Power of an Adaptive Trial Design for Endovascular Stroke Studies Simulations Using IMS (Interventional Management of Stroke) III Data STROKE Lansberg, M. G., Bhat, N. S., Yeatts, S. D., Palesch, Y. Y., Broderick, J. P., Albers, G. W., Lai, T. L., Lavori, P. W. 2016; 47 (12): 2931-2937

Abstract

Adaptive trial designs that allow enrichment of the study population through subgroup selection can increase the chance of a positive trial when there is a differential treatment effect among patient subgroups. The goal of this study is to illustrate the potential benefit of adaptive subgroup selection in endovascular stroke studies.We simulated the performance of a trial design with adaptive subgroup selection and compared it with that of a traditional design. Outcome data were based on 90-day modified Rankin Scale scores, observed in IMS III (Interventional Management of Stroke III), among patients with a vessel occlusion on baseline computed tomographic angiography (n=382). Patients were categorized based on 2 methods: (1) according to location of the arterial occlusive lesion and onset-to-randomization time and (2) according to onset-to-randomization time alone.

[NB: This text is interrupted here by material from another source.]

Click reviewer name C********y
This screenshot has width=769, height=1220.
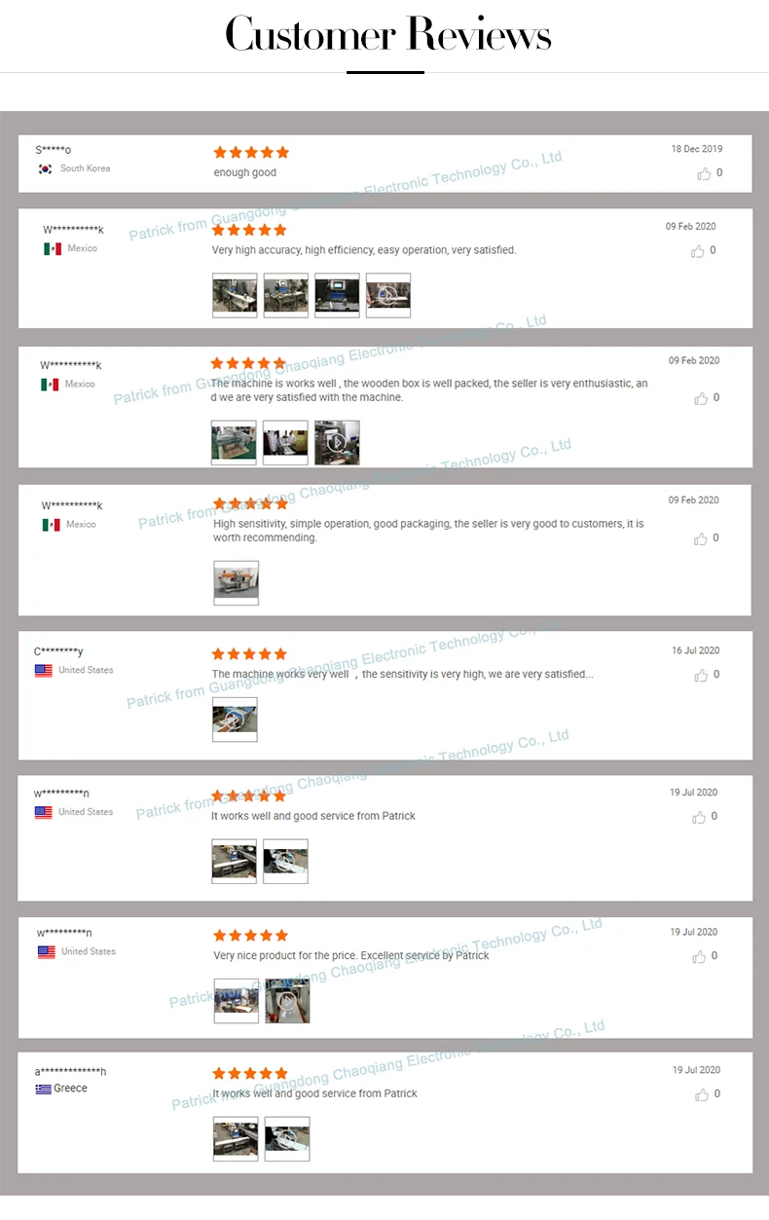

The power to demonstrate a treatment benefit was based on 10?000 trial simulations for each design.The treatment effect was relatively homogeneous across categories when patients were categorized based on arterial occlusive lesion and time. Consequently, the adaptive design had similar power (47%) compared with the fixed trial design (45%). There was a differential treatment effect when patients were categorized based on time alone, resulting in greater power with the adaptive design (82%) than with the fixed design (57%).These simulations, based on real-world patient data, indicate that adaptive subgroup selection has merit in endovascular stroke trials as it substantially increases power when the treatment effect differs among subgroups in a predicted pattern.